News Analysis: Spitzer's Options
Newsday, March 25, 2008
Gary Hart was headed for the Democratic presidential nomination when extramarital cuddles aboard a yacht called Monkey Business brought his public life to a humiliating end.
Twenty years later, he's the picture of gravitas, an Oxford-trained think-tank chairman on the Council of Foreign Relations.
Bob Packwood, the Oregon senator forced from office in a sexual-abuse scandal, found a less distinguished but probably more lucrative new life as a Washington lobbyist, while Gary Condit, the California congressman who admitted an affair with a slain intern, briefly operated two Baskin-Robbins franchises.
So yes, Eliot, there's life after scandal.
Even as he announced his resignation on March 17 amid a federal probe of his dealings with a prostitution ring, Eliot Spitzer, New York's steamroller-in-chief, sounded as ambitious as ever, vowing to "go forward" with the belief that "our greatest glory consists not in never falling, but in rising every time we fall."
After patching up his family life, he vowed, "I will try once again, outside of politics, to serve the common good and to move toward the ideals and solutions which I believe can build a future of hope and opportunity for us and for our children."
Heroic words. Since then, Spitzer's public duties have consisted mainly of walking the dog, as his stunned executive staff scrambled to find jobs and the public's attention moved on to the power plays and romances of a new governor.
The to-do list of a disgraced official is, after all, well-rehearsed: Disappear for a while; beg the family's forgiveness; bond with defense attorneys and get used to the taste of humble pie. In a fall from grace this steep, even a criminal sentence could scarcely do more harm to his reputation, veteran observers say.
The inevitable tell-all
After a suitable period out of the public eye, "I think [Spitzer] has to tell someone - it could be '60 Minutes,' or a book - he has to tell people what exactly happened - why did you do this?" said Democratic consultant George Arzt, outlining the path public figures take to rehabilitation.
"He has to explain it first. Then he could go out and use his father's resources to help him set up a foundation and do good deeds, and become the comeback story of the decade.

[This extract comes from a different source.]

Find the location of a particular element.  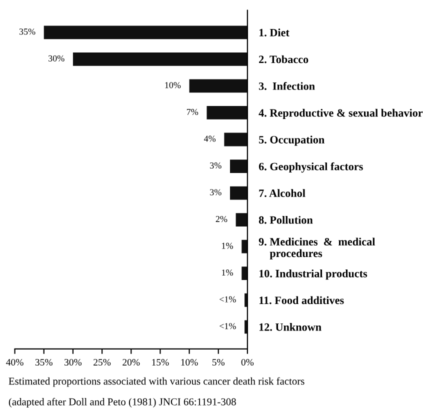

data-label: 4% is located at coordinates (210, 139).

People would be willing to forgive him if he did some good."
Other comebacks
Martha Stewart has moved on from her obstruction-of-justice sentence with nary a backward glance.
Sotheby's former chairman Alfred Taubman emerged from his price-fixing prison term slimmer, wrote a book, endowed some academic centers and returned to Hamptons respectability.
Even Marv Albert, the NBC announcer accused of forcibly sodomizing and biting a woman in a hotel room, was back on the air two years after pleading guilty to reduced charges.
Arzt and others say Spitzer's most promising role model may be junk-bond king Michael Milken, who paid $200 million in fines and went to prison on six felony counts in 1991. He emerged from prison in 1993 and launched the world's leading philanthropy on prostate cancer; in 2004 he was lauded in a Fortune magazine cover story as "The Man who Changed Medicine."
Consultant Hank Sheinkopf sees the type-A Spitzer 10 years from now heading a public-policy foundation "of his own, that he controls, where he can determine how the money is spent, to whom it is given and he can control every portion of the programs that come out of it. ... [That] allows him to try to control the political environment in some small fashion again."
For now, Spitzer has little hope of disappearing into the woodwork while he works out his atonement. He is recognizable anywhere in America, chased by the curses of his many enemies on Wall Street and in Albany.
Even for those better liked, the indignities prove hard to swallow. Such was the fate of Sol Wachtler, chief judge of the state Court of Appeals, after he was arrested on the Long Island Expressway in 1992 for a bizarre series of harassing letters to a lover that would be attributed to having bipolar disorder.
After a 15-month prison term, Wachtler began teaching at Pace Law School to fulfill his community service requirement, until staff complained his offense had rendered him unfit. He was hired at Cardozo Law School at Yeshiva University, where he'd been a commencement speaker, only to have trustees intervene. He finally was hired as an adjunct professor at Touro Law School, where he teaches to this day.
In 2003, efforts to get his law license back were rebuffed, after he gave an interview to Newsday expressing his hope to regain his name and place in society. That turned one of the most gregarious men in politics press-shy, but Wachtler has devoted himself to a new calling that draws insight from his own frailties: lobbying for reforms in the way the criminal justice system treats mentally ill prisoners.
He won his law license back last October. But atonement only goes so far, Wachtler told a group of Albany-area junior high school students last week.
"He said that really, disgrace follows you every day," said Seth Harris, the U.S. history and government teacher who had invited the former chief judge to talk to his students about mental health reform. "... You wear it like a hair shirt, and will for the rest of your life."